Together, SAP and Business Objects have promised to open up yet another front: delivering BI that's deeply and seamlessly embedded into business processes and applications. This will make insight more accessible to all and impactful for the enterprise. The key question for 2008 and beyond is, can a "standalone" Business Objects continue to innovate under SAP's wing? If it can, SAP's vast customer base will be first in line for the next generation of BI- and performance-management-enabled applications.

SALESFORCE.COM. It's the David in an IT industry full of Goliaths. Salesforce.com has given rise to the SaaS market almost singlehandedly, whacking SAP and Oracle with a few rocks in the process.

Knowing it can't go it alone, Salesforce.com has marshaled an army of AppExchange partners, and its Force.com platform and Apex development language are the foundation for a new breed of next-generation, on-demand business applications. In short, Salesforce.com is showing the IT world what SaaS can and should be, and the entire industry has taken notice.

SAS. How likely is it that a given credit-card transaction presented to a bank is fraudulent? Or, what is the probability that a particular valued customer will leave you next month? You can't drill down and find that information in a database, because it's not there; it has to be computed. That's what analytics are all about, and it's why SAS — the dominant player in analytics — will continue to stand apart from BI-only competitors.
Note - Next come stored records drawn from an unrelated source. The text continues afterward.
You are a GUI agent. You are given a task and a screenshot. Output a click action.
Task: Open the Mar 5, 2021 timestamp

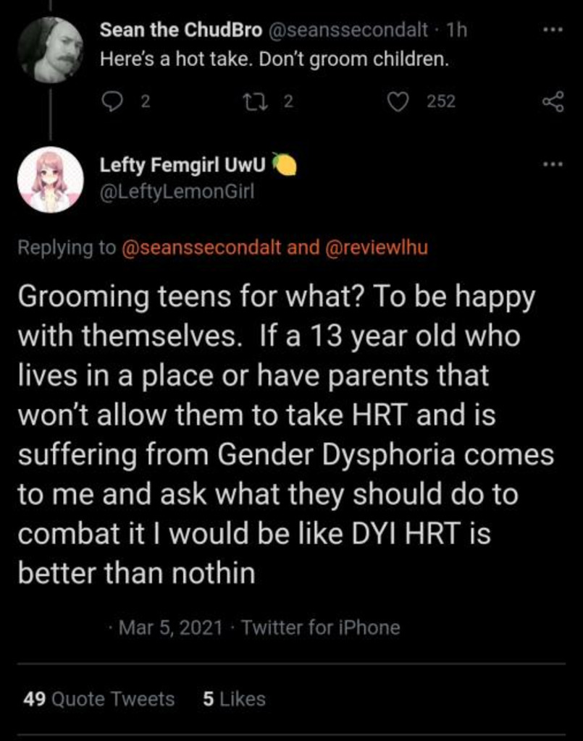(x=171, y=627)
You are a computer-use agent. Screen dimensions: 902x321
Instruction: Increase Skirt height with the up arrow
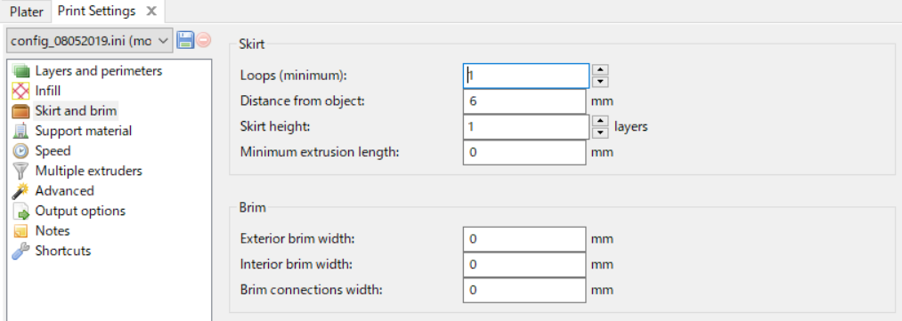pyautogui.click(x=600, y=121)
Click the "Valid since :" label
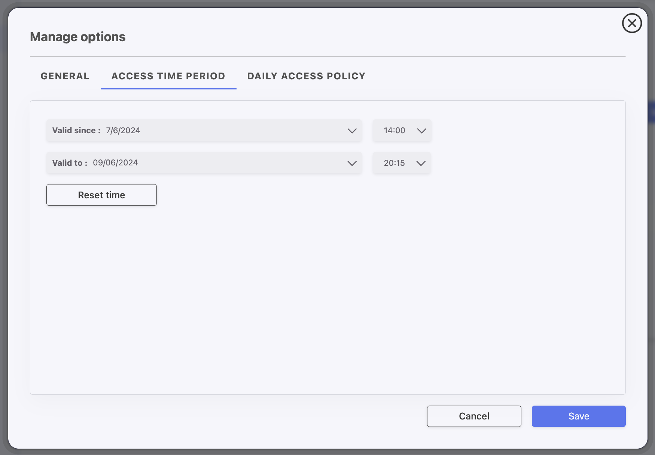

It's not every business that needs this type of insight, but SAS has covered the gambit of applications that demand complex, high-data-volume analytic and statistical analyses that yield answers on tough problems such as credit-card fraud, customer attrition, money laundering, retail price optimization and others. SAS also covers data integration and conventional query, analysis and reporting, while its DataFlux unit tackles nettlesome customer and product data-quality problems and the emerging master data management approach. It's a rare one-stop-shop that even some of the new mega BI vendors can't match.

TERADATA. Here's a company that spent much of 2007 with one arm tied behind its back, what with the spinoff from NCR and all the corporate machinations that entailed. That didn't stop Teradata from continuing its drive toward more low-latency, analytics-driven decision support, so be prepared for much more in 2008.

Teradata's "Active" data warehousing approach is about deep analysis of historical and near-real-time data to support operational BI. The company and its more than 800 customers are out in front when it comes to driving innovative, high-velocity business approaches. Norwich Union, for example, crunches daily GPS data to do custom auto insurance billing based on exact driving patterns. And the Meijer supermarket chain uses Teradata to do real-time custom couponing at the checkout counter.

Teradata formed important partnerships with Microsoft and SAS in 2007 that should flourish in 2008. Microsoft's BI suite will provide a low-cost way to share Teradata insight, while SAS analytics embedded within the Teradata database will speed access to complex, high-data-volume analyses that drive critical and time-sensitive decisions. In short, it's tough to beat Teradata. But now that it's an independent company, it's easy to imagine it as a prized acquisition.

VMware. Intelligent Enterprise doesn't have a virtualization beat (see the NWC Virtualization Immersion Center), but we recognize it as a technology that will have a huge impact across all the categories we cover. Virtualization enables organizations to do more with less by cutting costs (through server consolidation), reducing complexity and unlocking access to resources. The latter will include information services, intelligence services, decision services, process services and many other resources, so there are few IE readers who won’t be impacted by this technology.

Why VMWare? It's the market leader, and the company's dazzling August 2007 initial public offering raised more than a billion dollars, which will certainly fund a lot of R&D. Virtualization has been validated, and VMWare is poised to tap into rising demand.